Britain’s National Crime Agency warned the government in April 2016 that human trafficking networks may be targeting less busy eastern and southern ports. One of the ports in question was Purfleet, on the River Thames, through which the ill-fated trailer with 39 suspected migrants came into the UK.

Back in 2016, the NCA (equivalent to the FBI in the UK) said: “We’ve seen on the east coast evidence from Tilbury and Purfleet, up as far as Hull and Immingham. And on the south coast from Newhaven to Portsmouth.”

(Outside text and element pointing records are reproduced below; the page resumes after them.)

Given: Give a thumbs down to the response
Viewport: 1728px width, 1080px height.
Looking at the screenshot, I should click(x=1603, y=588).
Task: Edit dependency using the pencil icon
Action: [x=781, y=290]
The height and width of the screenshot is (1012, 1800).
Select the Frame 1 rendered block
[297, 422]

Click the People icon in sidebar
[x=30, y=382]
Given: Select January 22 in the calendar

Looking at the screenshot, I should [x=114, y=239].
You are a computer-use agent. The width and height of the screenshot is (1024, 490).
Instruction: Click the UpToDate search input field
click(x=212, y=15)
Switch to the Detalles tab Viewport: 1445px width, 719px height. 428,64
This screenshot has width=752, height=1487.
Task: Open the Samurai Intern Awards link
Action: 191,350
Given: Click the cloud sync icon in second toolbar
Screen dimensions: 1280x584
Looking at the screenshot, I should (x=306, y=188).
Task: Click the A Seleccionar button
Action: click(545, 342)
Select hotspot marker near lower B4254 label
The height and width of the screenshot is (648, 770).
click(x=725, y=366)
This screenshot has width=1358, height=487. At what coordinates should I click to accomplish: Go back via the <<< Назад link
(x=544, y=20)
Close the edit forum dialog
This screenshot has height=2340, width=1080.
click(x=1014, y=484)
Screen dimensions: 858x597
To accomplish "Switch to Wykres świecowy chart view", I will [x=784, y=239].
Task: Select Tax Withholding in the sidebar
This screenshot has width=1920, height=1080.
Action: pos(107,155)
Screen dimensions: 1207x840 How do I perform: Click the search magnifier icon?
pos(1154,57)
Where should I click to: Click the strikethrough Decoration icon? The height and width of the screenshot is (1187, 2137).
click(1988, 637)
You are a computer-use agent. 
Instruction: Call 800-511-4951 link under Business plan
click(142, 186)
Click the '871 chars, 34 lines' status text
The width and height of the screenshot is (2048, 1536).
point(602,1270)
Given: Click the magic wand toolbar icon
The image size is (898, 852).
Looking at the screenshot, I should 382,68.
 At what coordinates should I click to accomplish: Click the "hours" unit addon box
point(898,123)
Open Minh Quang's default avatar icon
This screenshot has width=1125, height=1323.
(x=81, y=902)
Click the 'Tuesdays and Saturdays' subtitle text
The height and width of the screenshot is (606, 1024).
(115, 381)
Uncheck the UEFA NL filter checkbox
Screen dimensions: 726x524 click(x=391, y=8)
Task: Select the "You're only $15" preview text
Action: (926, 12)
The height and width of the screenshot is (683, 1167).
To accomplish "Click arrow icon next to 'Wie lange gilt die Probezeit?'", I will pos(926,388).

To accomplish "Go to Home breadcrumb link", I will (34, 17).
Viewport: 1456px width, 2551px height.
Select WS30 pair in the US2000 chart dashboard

The NCA suggested that the quieter ports came into the spotlight after security measures in northern France led gangs to switch from smuggling immigrants across the English Channel to transporting them from Belgium and Holland.

According to the agency, migrants would pay from 130 euros ($145) for a single attempt to cross into the UK to more than 8,000 euros ($9,000) for a “guaranteed” journey in “high-quality concealment”.

In this year’s report, the NCA mentioned the Belgian port of Zeebrugge among people-smuggling hot-spots, along with Calais and the Eurotunnel.

Purfleet made headlines on Wednesday again after 39 dead bodies were found in the back of a lorry at the nearby industrial estate. It is believed that the rear part of the vehicle had travelled from Zeebrugge on Saturday, 19 October, while the tractor unit originated in Northern Ireland.

The Scania lorry was registered in Bulgaria in 2017 and hasn’t re-entered the country since, Bulgarian Prime Minister Boyko Borissov has confirmed.

The people in the container are understood to have either suffocated or died from carbon monoxide poisoning. Richard Burnett, chief executive of the Road Haulage Association, said the bodies were inside what appeared to be a refrigerated container, where temperatures could be as low as -25C.

The vehicle and its driver, a 25-year-old man from Northern Ireland, have been arrested as part of a murder probe.

Nine people were found alive in a separate truck on a UK highway and were being checked on the same day.